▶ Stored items

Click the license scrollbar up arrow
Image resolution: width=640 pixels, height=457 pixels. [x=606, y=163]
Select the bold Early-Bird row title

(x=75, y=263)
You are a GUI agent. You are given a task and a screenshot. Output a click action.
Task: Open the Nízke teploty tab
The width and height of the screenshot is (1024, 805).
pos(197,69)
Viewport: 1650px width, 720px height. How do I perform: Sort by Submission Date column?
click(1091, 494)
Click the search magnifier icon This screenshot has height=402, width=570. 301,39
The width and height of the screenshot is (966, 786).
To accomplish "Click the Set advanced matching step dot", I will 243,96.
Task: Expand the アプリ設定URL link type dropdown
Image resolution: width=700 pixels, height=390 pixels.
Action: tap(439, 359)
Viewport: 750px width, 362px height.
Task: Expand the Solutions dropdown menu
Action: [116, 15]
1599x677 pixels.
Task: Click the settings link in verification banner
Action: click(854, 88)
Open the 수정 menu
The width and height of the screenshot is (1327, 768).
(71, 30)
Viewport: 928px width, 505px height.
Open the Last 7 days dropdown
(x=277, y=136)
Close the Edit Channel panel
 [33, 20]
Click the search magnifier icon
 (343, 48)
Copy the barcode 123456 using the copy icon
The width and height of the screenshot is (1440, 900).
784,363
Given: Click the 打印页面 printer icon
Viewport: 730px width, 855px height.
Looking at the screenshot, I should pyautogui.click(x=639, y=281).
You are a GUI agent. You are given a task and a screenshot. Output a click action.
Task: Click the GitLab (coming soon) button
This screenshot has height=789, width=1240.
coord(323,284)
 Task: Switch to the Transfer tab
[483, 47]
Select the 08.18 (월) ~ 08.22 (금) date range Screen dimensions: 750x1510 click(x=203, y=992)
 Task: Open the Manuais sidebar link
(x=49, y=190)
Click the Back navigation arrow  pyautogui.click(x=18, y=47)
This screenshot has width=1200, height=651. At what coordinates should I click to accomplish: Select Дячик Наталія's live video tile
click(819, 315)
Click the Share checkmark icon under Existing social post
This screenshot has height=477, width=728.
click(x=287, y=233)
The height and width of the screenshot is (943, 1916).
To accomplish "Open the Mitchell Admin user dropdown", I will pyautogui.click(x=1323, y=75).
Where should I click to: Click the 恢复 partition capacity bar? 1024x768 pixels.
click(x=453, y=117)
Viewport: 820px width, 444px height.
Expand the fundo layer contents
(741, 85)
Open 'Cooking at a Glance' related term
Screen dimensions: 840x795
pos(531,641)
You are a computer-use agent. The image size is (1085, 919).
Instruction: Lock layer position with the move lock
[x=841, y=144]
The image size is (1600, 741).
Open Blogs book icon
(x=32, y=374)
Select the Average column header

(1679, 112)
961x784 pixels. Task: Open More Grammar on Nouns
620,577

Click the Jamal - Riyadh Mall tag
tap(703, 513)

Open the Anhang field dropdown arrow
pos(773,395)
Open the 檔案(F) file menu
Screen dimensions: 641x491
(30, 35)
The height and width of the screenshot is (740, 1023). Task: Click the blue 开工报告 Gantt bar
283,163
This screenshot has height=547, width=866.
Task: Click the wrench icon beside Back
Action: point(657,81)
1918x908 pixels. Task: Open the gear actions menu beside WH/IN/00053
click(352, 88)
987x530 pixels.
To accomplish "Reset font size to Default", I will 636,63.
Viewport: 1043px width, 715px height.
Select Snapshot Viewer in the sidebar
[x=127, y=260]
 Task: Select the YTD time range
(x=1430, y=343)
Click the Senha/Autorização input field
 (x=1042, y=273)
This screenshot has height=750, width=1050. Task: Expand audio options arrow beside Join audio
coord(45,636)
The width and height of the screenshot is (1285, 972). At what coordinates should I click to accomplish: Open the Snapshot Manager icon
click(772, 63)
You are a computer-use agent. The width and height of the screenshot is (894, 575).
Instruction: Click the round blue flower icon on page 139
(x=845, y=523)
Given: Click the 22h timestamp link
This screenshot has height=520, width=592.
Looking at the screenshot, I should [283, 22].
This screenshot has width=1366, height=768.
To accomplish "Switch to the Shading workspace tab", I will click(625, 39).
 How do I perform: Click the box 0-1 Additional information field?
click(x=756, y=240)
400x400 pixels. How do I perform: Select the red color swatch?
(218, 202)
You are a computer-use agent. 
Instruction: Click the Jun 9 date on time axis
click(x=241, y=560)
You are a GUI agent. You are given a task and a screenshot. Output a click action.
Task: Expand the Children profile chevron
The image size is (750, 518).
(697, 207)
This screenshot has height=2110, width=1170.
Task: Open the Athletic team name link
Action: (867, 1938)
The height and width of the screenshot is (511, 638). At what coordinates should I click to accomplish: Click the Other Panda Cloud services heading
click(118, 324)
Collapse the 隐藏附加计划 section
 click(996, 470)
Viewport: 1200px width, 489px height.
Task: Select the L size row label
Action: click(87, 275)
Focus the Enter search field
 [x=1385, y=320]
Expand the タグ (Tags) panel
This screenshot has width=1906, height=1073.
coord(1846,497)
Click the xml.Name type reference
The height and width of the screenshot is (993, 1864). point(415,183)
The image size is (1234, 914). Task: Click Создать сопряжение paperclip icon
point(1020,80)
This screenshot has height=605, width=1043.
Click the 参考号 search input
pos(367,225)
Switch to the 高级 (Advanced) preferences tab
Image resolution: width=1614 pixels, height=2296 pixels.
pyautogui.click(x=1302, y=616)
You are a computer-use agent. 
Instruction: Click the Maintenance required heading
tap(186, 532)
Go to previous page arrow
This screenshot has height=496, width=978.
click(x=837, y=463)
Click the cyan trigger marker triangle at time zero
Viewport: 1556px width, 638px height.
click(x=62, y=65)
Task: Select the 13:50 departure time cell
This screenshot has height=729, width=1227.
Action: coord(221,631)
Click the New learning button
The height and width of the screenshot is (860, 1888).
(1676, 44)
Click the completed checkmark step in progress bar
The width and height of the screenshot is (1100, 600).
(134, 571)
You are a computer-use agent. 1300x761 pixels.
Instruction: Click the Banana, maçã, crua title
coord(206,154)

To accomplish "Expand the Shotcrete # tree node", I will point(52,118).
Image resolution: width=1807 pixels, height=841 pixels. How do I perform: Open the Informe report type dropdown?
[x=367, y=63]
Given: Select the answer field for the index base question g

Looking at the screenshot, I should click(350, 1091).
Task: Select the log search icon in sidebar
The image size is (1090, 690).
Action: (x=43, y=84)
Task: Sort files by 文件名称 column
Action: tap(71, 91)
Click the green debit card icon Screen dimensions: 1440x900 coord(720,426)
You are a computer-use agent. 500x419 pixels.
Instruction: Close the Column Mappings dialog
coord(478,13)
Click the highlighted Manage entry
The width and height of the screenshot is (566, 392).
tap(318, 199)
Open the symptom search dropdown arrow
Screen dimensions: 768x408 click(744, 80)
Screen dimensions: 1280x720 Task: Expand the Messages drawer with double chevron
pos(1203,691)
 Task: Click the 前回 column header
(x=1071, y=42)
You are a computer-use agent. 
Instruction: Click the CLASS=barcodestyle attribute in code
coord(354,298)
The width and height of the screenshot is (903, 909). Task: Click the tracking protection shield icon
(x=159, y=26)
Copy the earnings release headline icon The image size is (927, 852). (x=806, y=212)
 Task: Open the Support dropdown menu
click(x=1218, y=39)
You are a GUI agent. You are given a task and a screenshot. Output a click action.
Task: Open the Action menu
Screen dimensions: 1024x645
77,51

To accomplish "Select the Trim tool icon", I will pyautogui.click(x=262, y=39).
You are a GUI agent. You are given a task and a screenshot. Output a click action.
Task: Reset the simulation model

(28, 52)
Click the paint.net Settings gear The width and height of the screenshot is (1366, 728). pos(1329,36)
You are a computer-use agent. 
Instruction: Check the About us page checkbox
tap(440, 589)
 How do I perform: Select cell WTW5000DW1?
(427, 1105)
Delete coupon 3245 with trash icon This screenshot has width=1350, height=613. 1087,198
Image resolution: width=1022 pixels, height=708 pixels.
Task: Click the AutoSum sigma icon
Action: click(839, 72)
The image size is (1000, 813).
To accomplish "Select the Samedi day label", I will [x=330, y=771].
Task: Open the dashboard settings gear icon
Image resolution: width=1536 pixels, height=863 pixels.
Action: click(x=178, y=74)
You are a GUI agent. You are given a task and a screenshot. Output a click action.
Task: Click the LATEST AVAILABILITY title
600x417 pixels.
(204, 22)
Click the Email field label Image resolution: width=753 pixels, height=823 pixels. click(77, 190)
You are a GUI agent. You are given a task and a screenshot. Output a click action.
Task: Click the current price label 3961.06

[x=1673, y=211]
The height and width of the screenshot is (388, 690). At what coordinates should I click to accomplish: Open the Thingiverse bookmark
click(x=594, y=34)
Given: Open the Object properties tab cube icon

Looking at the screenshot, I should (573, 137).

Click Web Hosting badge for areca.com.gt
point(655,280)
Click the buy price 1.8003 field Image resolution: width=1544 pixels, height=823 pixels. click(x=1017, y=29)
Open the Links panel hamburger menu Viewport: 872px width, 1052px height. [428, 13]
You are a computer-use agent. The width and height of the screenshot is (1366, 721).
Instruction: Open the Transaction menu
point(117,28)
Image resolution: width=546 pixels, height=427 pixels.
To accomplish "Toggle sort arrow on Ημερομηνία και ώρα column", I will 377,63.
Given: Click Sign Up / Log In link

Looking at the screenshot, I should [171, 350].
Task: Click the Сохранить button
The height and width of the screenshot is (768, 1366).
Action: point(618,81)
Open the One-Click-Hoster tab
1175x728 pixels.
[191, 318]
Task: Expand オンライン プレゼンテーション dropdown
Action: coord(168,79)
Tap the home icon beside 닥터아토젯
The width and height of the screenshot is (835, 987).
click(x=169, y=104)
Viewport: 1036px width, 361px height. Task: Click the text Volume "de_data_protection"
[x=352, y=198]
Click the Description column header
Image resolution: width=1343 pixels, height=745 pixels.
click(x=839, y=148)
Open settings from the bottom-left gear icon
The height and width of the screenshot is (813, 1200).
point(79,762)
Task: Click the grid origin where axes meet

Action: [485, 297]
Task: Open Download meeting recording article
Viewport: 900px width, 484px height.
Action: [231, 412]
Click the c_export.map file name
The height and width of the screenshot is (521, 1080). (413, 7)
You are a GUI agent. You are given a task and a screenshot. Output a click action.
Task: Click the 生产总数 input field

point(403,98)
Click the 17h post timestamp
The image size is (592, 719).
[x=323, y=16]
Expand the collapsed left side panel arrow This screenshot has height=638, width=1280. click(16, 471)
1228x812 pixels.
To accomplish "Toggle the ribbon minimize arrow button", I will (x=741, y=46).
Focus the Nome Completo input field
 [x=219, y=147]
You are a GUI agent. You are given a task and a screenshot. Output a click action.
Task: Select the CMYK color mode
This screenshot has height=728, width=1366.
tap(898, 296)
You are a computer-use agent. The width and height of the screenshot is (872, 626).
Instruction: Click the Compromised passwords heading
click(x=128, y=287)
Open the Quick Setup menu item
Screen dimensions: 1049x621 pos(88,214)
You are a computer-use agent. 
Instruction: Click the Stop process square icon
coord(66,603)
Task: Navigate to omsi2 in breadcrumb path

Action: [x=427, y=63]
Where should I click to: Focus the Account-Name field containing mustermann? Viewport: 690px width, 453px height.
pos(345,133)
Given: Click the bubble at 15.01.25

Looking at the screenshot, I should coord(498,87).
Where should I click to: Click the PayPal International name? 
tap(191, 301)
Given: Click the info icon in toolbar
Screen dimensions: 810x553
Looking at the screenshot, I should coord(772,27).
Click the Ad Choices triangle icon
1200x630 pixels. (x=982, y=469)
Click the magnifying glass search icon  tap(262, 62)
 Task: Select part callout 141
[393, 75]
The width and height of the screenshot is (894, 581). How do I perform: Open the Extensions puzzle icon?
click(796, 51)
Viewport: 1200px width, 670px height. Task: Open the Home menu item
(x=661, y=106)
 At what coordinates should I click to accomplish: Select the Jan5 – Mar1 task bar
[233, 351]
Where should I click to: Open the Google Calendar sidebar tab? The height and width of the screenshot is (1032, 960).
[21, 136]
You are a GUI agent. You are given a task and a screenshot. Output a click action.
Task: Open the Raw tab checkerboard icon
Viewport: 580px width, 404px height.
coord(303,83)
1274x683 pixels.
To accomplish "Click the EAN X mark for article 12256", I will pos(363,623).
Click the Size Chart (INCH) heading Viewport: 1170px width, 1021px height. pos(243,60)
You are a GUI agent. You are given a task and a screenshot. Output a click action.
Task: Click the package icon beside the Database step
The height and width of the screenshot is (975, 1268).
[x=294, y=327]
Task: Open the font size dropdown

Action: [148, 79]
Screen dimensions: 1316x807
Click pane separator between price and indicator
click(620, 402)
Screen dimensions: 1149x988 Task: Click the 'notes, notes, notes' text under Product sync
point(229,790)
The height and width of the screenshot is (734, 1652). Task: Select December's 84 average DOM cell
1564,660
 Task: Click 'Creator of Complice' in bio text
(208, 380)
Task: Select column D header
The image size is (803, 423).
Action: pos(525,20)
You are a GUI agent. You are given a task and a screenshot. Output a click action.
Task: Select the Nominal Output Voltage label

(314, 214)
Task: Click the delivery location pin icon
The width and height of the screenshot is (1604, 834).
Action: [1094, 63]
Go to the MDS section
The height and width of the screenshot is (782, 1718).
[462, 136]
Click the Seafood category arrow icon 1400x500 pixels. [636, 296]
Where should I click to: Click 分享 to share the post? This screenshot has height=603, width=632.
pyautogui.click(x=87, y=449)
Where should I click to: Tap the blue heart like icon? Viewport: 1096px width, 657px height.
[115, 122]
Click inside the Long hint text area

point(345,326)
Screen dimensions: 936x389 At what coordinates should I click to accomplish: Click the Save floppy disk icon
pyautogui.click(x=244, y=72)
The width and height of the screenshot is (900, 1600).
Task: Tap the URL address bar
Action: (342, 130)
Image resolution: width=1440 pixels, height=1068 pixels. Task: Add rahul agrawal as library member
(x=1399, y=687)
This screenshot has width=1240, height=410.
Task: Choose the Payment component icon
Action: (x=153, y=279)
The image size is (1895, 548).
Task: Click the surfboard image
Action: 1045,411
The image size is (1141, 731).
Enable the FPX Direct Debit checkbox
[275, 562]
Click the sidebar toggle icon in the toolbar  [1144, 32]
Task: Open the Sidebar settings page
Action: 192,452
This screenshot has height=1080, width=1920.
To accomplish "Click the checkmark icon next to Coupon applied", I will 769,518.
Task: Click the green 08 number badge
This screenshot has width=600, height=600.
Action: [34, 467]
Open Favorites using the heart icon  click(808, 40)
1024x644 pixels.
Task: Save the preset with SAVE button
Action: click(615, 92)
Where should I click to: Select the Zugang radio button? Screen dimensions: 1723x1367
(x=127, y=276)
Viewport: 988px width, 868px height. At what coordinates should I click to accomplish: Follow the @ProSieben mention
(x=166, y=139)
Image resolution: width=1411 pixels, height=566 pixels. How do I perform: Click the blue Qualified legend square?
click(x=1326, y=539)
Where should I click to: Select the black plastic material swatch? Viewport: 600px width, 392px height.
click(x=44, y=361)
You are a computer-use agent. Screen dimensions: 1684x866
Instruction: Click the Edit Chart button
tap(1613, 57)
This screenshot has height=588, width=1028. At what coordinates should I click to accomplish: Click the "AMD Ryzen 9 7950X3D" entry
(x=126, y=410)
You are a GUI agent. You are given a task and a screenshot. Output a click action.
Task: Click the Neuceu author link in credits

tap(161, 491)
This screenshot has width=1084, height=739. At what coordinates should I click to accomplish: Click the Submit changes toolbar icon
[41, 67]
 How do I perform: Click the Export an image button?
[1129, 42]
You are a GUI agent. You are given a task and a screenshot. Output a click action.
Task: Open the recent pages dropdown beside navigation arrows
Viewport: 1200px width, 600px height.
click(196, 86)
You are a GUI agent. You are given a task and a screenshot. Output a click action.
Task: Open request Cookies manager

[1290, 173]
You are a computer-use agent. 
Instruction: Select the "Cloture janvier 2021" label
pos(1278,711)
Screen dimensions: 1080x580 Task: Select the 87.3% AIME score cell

▶ Problem to solve
Would you print exactly the lines from the first line of the entries above through the line that has "Task: Expand the アプリ設定URL link type dropdown", both included, and stop there?

▶ Answer section
Click the license scrollbar up arrow
Image resolution: width=640 pixels, height=457 pixels. [x=606, y=163]
Select the bold Early-Bird row title

(x=75, y=263)
You are a GUI agent. You are given a task and a screenshot. Output a click action.
Task: Open the Nízke teploty tab
The width and height of the screenshot is (1024, 805).
pos(197,69)
Viewport: 1650px width, 720px height. How do I perform: Sort by Submission Date column?
click(1091, 494)
Click the search magnifier icon This screenshot has height=402, width=570. 301,39
The width and height of the screenshot is (966, 786).
To accomplish "Click the Set advanced matching step dot", I will 243,96.
Task: Expand the アプリ設定URL link type dropdown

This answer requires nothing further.